• [DATA FOR THIS TASK]
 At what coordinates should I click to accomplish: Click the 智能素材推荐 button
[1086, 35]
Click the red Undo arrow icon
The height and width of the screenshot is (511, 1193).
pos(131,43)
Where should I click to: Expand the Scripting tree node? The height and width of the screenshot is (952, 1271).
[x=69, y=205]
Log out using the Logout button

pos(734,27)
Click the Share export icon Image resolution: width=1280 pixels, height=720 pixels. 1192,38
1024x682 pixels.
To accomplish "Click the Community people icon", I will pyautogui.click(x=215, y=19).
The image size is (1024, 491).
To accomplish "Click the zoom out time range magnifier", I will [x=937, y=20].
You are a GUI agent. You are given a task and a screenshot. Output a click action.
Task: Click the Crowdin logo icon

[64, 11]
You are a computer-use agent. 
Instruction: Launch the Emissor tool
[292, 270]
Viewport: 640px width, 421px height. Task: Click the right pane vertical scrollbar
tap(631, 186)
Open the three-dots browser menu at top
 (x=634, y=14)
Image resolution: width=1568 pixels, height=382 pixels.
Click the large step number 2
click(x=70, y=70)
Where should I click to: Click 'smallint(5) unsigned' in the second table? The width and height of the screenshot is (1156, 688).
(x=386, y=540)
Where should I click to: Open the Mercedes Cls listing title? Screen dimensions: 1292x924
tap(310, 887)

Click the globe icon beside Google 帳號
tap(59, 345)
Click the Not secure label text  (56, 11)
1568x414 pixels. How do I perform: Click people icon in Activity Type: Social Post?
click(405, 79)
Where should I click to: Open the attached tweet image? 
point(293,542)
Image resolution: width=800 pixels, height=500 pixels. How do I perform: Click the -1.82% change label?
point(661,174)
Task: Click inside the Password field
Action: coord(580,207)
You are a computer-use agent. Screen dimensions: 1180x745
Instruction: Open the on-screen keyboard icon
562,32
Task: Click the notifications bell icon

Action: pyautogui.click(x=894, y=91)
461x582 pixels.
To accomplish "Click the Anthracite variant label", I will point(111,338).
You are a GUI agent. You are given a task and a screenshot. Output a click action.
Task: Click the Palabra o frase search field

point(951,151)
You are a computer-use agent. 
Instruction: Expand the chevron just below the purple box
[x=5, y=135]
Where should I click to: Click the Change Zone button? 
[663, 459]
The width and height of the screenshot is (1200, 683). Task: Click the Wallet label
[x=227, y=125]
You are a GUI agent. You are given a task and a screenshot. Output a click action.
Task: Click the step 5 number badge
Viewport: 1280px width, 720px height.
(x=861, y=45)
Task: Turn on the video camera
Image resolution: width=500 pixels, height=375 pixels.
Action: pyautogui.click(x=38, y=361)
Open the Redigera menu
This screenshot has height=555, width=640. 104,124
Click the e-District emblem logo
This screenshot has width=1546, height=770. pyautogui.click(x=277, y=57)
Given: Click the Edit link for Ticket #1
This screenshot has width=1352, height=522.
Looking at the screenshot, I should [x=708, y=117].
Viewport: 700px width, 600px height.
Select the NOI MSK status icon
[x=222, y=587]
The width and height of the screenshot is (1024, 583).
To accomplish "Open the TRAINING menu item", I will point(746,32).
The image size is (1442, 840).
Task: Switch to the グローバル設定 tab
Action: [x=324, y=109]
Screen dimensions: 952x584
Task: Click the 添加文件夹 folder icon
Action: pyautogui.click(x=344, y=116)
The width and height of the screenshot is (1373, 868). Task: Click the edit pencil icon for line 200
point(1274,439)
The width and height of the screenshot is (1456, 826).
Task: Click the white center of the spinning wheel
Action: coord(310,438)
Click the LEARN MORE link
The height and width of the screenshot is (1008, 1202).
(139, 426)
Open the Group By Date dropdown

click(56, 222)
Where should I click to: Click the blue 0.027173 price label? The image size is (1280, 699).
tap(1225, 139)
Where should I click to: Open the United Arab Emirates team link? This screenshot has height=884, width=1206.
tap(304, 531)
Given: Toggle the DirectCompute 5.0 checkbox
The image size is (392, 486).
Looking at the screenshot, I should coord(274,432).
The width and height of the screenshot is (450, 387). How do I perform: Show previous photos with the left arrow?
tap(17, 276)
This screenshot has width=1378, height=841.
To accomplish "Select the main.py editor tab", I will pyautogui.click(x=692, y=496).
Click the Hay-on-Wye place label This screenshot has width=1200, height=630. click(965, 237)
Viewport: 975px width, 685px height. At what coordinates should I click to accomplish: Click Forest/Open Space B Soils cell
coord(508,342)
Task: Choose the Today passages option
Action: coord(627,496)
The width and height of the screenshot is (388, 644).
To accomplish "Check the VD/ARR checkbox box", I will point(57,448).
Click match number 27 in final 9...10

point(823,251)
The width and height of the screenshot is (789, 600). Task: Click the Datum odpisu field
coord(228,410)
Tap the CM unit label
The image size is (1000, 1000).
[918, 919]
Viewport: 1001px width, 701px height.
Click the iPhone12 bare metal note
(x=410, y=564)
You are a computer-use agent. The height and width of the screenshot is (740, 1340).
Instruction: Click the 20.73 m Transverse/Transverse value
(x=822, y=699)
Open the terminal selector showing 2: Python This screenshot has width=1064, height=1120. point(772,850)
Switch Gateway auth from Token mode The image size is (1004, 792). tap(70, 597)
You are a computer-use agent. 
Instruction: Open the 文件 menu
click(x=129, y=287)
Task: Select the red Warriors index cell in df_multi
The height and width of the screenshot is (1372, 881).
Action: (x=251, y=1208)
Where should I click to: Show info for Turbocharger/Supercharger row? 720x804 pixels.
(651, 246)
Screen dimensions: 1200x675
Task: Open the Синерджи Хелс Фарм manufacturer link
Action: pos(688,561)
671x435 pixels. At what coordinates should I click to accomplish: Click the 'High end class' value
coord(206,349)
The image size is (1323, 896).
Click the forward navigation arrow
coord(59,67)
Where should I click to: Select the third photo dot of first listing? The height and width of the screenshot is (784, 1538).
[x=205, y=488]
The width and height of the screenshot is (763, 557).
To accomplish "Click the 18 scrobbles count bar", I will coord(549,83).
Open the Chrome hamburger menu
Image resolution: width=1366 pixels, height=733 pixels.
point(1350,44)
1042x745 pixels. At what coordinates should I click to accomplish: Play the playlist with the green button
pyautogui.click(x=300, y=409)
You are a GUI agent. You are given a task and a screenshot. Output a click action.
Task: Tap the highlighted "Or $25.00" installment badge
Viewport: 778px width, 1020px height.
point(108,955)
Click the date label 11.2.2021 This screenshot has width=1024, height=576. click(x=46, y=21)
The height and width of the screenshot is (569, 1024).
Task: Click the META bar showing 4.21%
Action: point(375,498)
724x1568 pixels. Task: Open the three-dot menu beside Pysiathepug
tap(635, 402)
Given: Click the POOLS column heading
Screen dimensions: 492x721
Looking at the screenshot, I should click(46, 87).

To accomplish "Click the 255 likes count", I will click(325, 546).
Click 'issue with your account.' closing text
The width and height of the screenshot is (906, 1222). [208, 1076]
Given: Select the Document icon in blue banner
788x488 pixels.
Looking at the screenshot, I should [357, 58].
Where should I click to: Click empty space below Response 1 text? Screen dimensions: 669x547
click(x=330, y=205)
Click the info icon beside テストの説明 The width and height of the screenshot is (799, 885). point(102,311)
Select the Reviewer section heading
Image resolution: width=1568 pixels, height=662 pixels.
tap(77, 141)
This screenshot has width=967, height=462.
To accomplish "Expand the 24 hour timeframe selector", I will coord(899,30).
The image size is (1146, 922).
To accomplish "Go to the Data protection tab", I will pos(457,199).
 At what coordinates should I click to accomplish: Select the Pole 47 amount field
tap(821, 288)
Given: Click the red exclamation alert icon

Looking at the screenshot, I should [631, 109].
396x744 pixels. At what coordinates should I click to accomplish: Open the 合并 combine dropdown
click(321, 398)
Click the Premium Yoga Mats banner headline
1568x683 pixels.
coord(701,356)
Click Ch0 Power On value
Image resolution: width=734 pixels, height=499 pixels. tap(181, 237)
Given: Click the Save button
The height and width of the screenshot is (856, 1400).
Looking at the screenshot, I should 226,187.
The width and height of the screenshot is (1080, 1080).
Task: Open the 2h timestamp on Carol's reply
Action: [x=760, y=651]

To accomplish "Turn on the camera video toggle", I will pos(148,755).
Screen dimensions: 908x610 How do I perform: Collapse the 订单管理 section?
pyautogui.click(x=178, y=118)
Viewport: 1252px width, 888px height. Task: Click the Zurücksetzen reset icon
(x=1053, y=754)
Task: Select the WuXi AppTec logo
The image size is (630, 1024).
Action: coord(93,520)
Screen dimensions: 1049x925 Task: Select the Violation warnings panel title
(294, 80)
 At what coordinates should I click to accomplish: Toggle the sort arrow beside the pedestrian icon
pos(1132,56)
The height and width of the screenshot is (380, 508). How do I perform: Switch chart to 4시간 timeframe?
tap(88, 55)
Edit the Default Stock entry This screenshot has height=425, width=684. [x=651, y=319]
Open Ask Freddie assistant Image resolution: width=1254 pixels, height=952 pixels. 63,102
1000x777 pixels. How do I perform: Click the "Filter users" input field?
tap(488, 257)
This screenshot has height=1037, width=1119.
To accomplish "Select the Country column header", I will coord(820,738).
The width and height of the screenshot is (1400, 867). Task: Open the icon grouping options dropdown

• [THE TASK] Copy out only the lines of the records above from the one with "Given: Click the Save button" through the one with "Edit the Default", exactly as they stand, both included.

• [FINISHED TASK]
Given: Click the Save button
The height and width of the screenshot is (856, 1400).
Looking at the screenshot, I should 226,187.
The width and height of the screenshot is (1080, 1080).
Task: Open the 2h timestamp on Carol's reply
Action: [x=760, y=651]

To accomplish "Turn on the camera video toggle", I will pos(148,755).
Screen dimensions: 908x610 How do I perform: Collapse the 订单管理 section?
pyautogui.click(x=178, y=118)
Viewport: 1252px width, 888px height. Task: Click the Zurücksetzen reset icon
(x=1053, y=754)
Task: Select the WuXi AppTec logo
The image size is (630, 1024).
Action: coord(93,520)
Screen dimensions: 1049x925 Task: Select the Violation warnings panel title
(294, 80)
 At what coordinates should I click to accomplish: Toggle the sort arrow beside the pedestrian icon
pos(1132,56)
The height and width of the screenshot is (380, 508). How do I perform: Switch chart to 4시간 timeframe?
tap(88, 55)
Edit the Default Stock entry This screenshot has height=425, width=684. [x=651, y=319]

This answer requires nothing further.